Demand is returning in the air freight industry, which is little by little catching up on its 2019 traffic levels. After a lull, freight rates are climbing again.
Worldwide air freight traffic in tonne-kilometres in September 2020 was down 8% on its level in September 2019, according to the figures of the International Air Transport Association (IATA). This amounts to a small increase in the rate of recovery since the difference between traffic levels in August was 12.1%. Traffic in September, moreover, was 3.7% up on August, which represents the strongest month-on-month increase since the month of May.
Capacity down 25.2%
The air freight sector is still struggling with a real capacity deficit. Airlines are a long way from having re-established normal passenger flight programmes since the Covid-19 epidemic is still having a major impact on demand from both the business and tourism clientele. "For air cargo, 92% of the business is still there, whereas about 90% of international passenger traffic has disappeared," said Alexandre de Juniac, IATA's director general and CEO. Freight transport capacity fell 25.2% year on year in September 2020 because massive use of all-cargo aircraft is simply not enough to make up for the shortfall in passenger aircraft hold capacity.
To satisfy demand as much as is possible, the companies have continued to make use of the solutions they came up with at the height of the crisis to meet the urgent demand for personal protection equipment. They are continuing to use what IATA calls "preighters", which is to say passenger aircraft on which the cabins have been modified to enable them to accommodate freight. IATA estimates that 2,500 aircraft of this kind have been in service since the start of October.

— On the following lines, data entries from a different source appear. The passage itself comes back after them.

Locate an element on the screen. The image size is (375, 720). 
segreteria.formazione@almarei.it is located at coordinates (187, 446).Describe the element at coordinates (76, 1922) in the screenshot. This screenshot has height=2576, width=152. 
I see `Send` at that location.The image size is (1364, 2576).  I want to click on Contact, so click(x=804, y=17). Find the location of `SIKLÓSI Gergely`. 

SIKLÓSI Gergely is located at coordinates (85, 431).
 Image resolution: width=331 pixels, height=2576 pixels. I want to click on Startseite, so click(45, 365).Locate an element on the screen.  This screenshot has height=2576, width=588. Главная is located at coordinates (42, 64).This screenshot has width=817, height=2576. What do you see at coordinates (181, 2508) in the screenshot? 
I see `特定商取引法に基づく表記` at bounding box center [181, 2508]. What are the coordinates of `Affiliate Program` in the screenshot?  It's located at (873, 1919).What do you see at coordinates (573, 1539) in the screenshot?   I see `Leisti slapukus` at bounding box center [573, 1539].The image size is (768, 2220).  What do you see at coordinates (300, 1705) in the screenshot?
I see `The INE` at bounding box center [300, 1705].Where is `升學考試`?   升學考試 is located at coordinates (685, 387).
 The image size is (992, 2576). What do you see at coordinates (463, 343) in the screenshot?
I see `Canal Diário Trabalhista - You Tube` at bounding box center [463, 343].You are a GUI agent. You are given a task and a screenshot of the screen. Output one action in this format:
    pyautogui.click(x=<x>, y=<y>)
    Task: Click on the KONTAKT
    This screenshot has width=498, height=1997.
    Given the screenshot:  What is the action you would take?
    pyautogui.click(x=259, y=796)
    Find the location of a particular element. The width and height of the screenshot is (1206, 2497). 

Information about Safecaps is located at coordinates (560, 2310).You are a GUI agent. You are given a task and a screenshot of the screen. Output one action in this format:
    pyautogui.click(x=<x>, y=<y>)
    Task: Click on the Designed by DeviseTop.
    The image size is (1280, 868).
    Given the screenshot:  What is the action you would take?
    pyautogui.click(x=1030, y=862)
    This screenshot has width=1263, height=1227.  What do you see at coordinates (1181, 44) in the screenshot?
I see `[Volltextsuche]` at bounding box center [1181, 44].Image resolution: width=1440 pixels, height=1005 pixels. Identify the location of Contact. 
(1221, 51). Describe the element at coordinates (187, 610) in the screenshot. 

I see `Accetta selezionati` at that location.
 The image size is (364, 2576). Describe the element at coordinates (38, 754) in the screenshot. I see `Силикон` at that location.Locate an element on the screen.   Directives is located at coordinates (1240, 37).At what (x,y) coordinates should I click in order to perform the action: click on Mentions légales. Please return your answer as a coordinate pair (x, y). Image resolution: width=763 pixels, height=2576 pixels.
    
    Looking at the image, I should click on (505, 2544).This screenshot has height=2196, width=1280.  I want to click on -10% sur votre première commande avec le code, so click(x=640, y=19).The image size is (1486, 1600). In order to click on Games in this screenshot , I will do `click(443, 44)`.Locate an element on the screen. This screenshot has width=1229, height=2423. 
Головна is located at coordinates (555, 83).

Prices still increasing between Asia and Europe
Although the pressure on capacity is causing problems at operational level, it is having a positive effect on prices for the airlines. After a period of sharp increases, the situation became calmer in July. Our Upply data base shows that air freight prices were still on a downward trend overall in September. Nevertheless, these prices are markedly higher than those registered in September 2019, except eastbound from Europe to Asia. The increase in westbound freight rates from Asia to Europe, on the other hand, has never faltered.
Source : Upply
Upply's first estimates for the month of October confirm this trend for Asia to Europe flights but also for intra-Asian routes. This trend represents the first tangible effects of the peak season. Operators are used to this characteristic fourth quarter increase in the air freight industry but, this year, it is expected to reach record levels.
Source : Upply
An exceptional peak season
"In the near-term, cargo demand is likely to improve further," IATA said. "As the world economy emerges from the crisis, companies would be normally expected to turn to air as their preferred mode of transport to get inventories into their production facilities as quickly as possible." The launch of electronic products like the iPhone 12 and PlayStation 5 are also drivers of growth in air freight.
E-commerce, stimulated by Christmas and commercial events like Black Friday, should give business a particular boost. Although this sector has already seen exponential growth, the sanitary crisis is making it even more attractive. New lockdown measures to deal with the second wave of Covid-19 can only accentuate the phenomenon.
More generally, the economic indicators are improving, particularly the new export orders component of the Purchasing Managers Index (PMI), which shows "a robust recovery in demand for manufactured items", according to IATA, which adds that international trade should continue to grow until the end of 2020. The World Trade Organisation has revised its forecasts upwards, moreover, reducing the year-on-year decline in world trade volumes in its most optimistic scenario from 12.9% to 9.2%.
Another phenomenon could also work in air freight's favour in the weeks to come, namely an increase in demand for medical equipment related to the second wave of Covid-19. At the same time, the second wave also carries a major threat since the new lockdown measures risk causing a new fall in economic activity and confidence, according to IATA.
Major regional disparities
American carriers are still leading the recovery with an 8.6% increase in traffic year on year in September which IATA said was driven by the "Asia-North America routes, reflecting e-commerce demand for products manufactured in Asia". For the first time since the start of the crisis, moreover, international traffic increased 1.5%. African airlines also performed well with a traffic increase of 8.2% year on year. Taking account of their lower share of the world market, however - 1.8% compared to 24.3% for North America - their performance is less globally significant. We can nevertheless see confirmation of a phenomenon we have already noted, namely the increase in Asia-Africa trade, particularly China-Africa trade. Asia-Africa flights increased 26% in September.
There are still difficulties, however, on the two other major markets, Asia and Europe. The Asian companies, which represent 34.5% of traffic worldwide, saw their traffic fall 15.9% in September, while their European counterparts which represent 23.6% of the world market, experienced a 15.4% reduction. This was certainly an improvement on preceding months but carriers in these regions still failed to end the negative trend.
In the Middle East, IATA says that the prospect of a V-shaped recovery has been further confirmed. September traffic figures were down 2.6% on September 2019, whereas, in August, traffic was still 6.9% down on the previous year. "The region was one of the most severely affected by COVID-19," IATA noted. "However, due to regional airlines aggressively adding capacity following the peak of the crisis, it has seen a sharp V-shaped recovery."
In Latin America, however, the slump is continuing, with the airlines' traffic in the region down 22.5%.